#### Estratto

Onestamente, però, va anche ricordato che la modifica del Titolo V della Costituzione, operata dal centrosinistra in dirittura d'arrivo della XIII legislatura senza il voto dell'opposizione, seppur confermata dal successivo referendum, nei rapporti tra forze di maggioranza e minoranza aveva rappresentato uno strappo che abbiamo in seguito pagato; così come la grande spinta verso un federalismo compiuto e coerente con il tessuto sociale, produttivo e culturale, che soprattutto, ma non esclusivamente, le aree maggiormente sviluppate e ricche esprimevano ed esprimono è stata smorzata, quasi inibita. È stata persa l'occasione di una possibile saldatura tra dinamiche sociali ed economiche e processo di autoriforma del sistema politico-istituzionale, nonostante i generosi tentativi rappresentati, tra l'altro, dai movimenti dei sindaci e delle autonomie locali. Il rischio di consegnare alle forze politiche di destra, reazionarie, xenofobe, razziste, la domanda di autogoverno, di vera autonomia non è affatto scongiurato nemmeno ora, se non procediamo - celermente - almeno alla concretizzazione del federalismo fiscale.
È evidente che governare sapendo stare alla durezza e alla complessità della realtà e delle sfide epocali, cui anche il suo discorso, Presidente, fa riferimento, è tutt'altro che semplice e richiede uno sforzo enorme, una condivisione programmatica solida, un rinnovato patto tra le forze che compongono l'Unione, ma non credo che questo sia sufficiente, per quanto necessario, affinché si esplichi pienamente ed efficacemente l'azione del Governo, la cessione di sovranità che lei chiede ai ministri e ai diversi partiti della nostra coalizione.

########
#### Materiale estratto

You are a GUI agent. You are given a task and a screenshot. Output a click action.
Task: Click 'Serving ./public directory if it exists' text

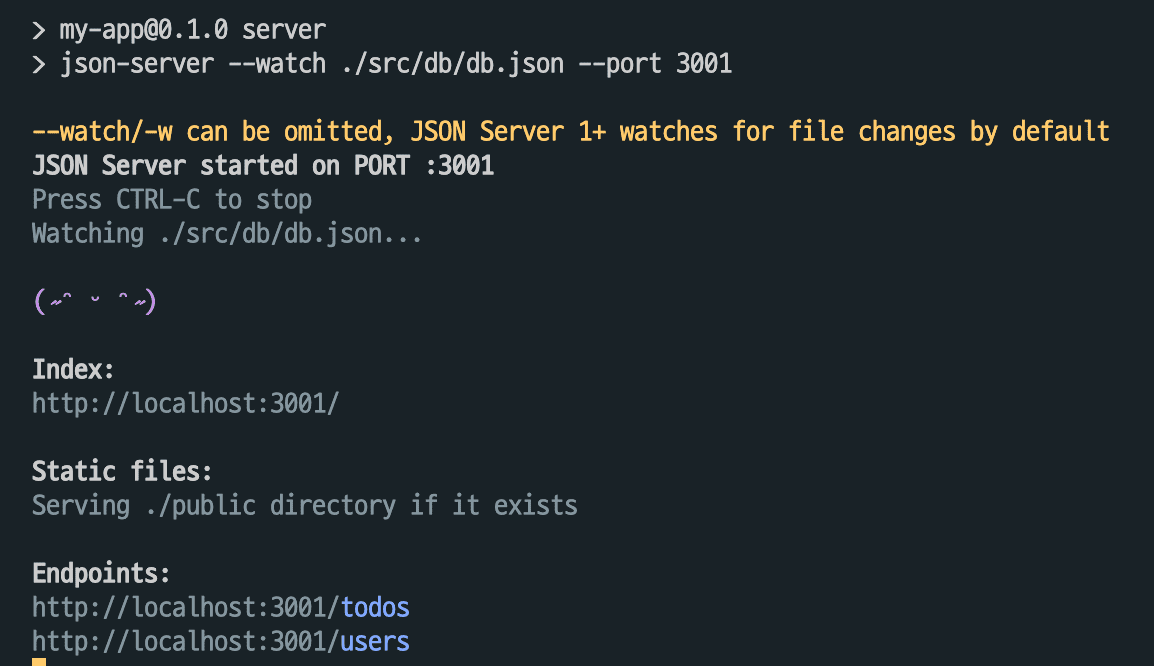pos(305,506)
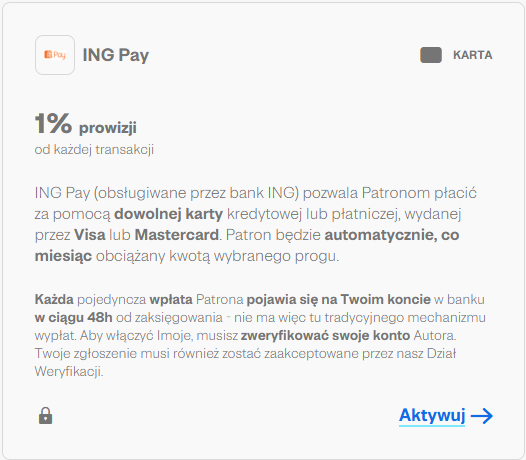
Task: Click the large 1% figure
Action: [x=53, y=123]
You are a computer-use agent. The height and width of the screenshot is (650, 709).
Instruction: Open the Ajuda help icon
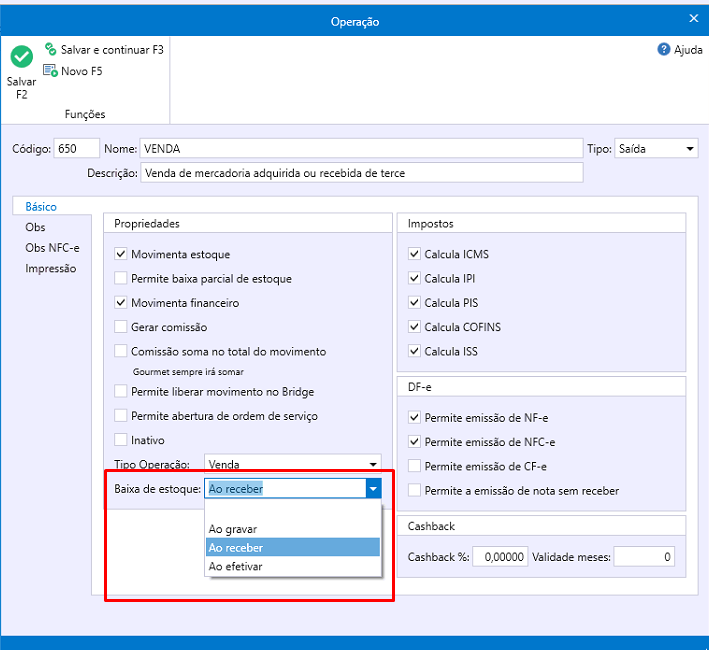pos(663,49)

########
#### Materiale estratto

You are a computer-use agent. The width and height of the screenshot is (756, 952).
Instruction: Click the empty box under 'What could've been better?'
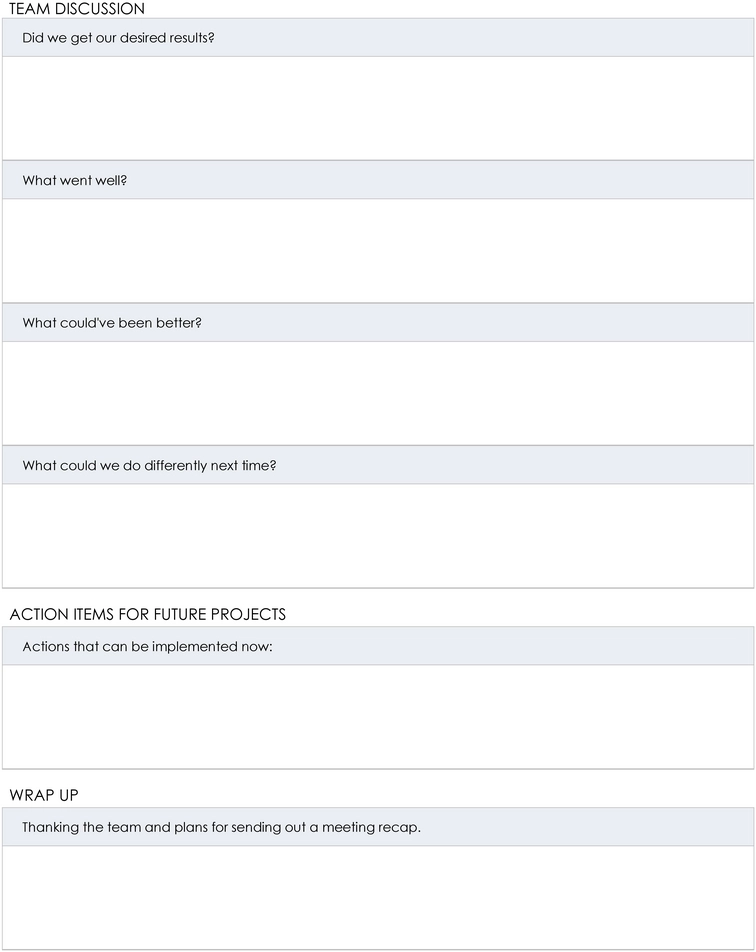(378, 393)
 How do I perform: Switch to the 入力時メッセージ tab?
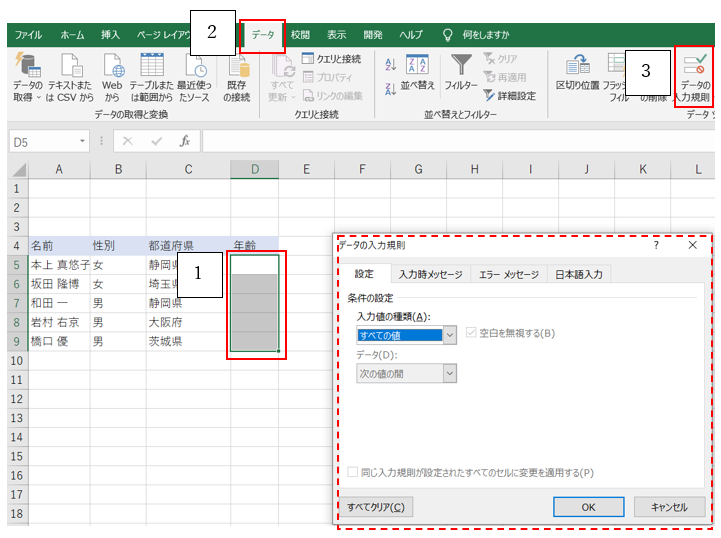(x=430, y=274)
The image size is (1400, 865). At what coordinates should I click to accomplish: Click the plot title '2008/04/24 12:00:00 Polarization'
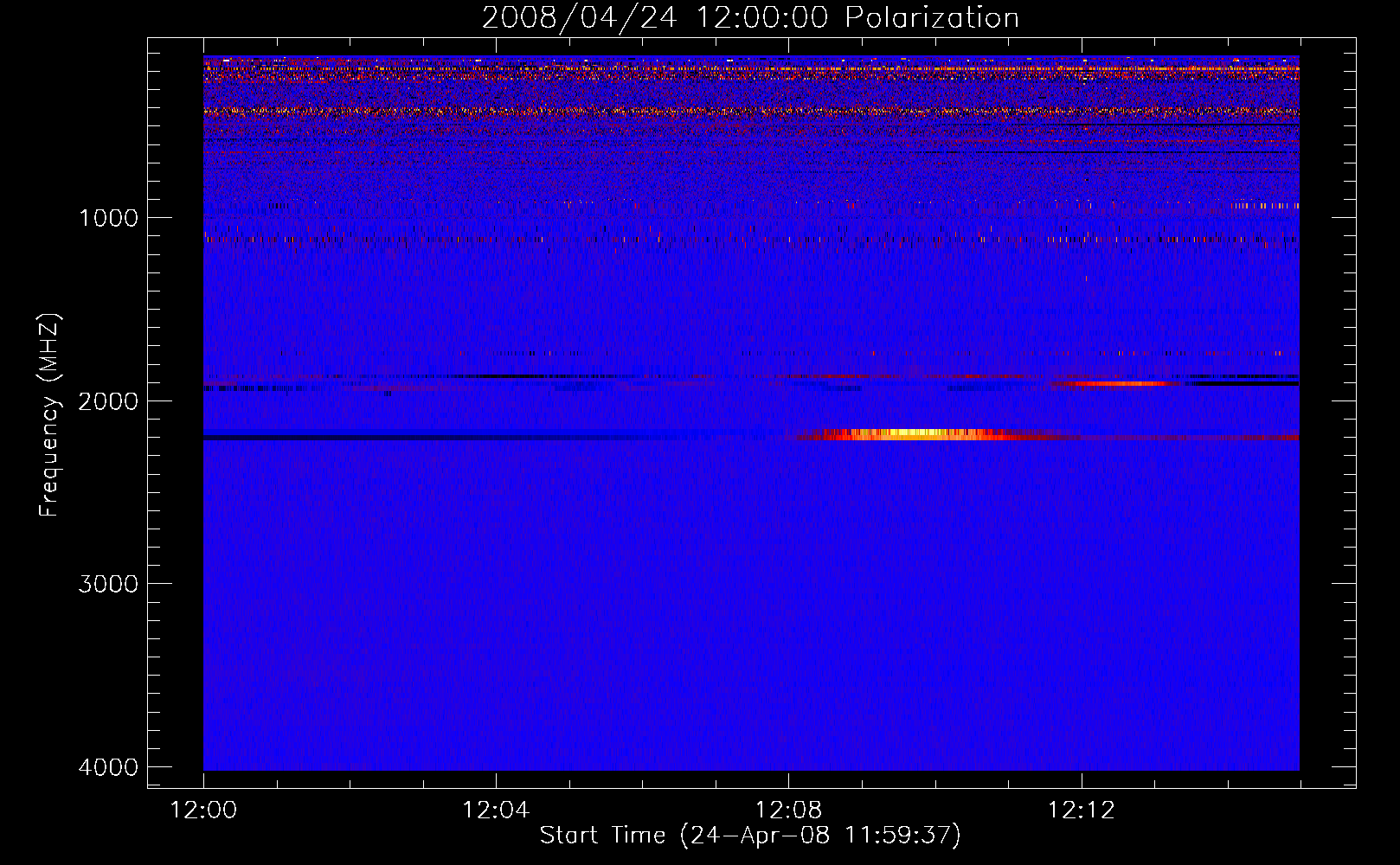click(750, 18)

########

## [Obiettivo esercizio]
Per favore, indica che cosa, secondo l'estratto, occorre concretizzare celermente per non consegnare alla destra la domanda di autogoverno.

## [Risposta esercizio]
Il federalismo fiscale.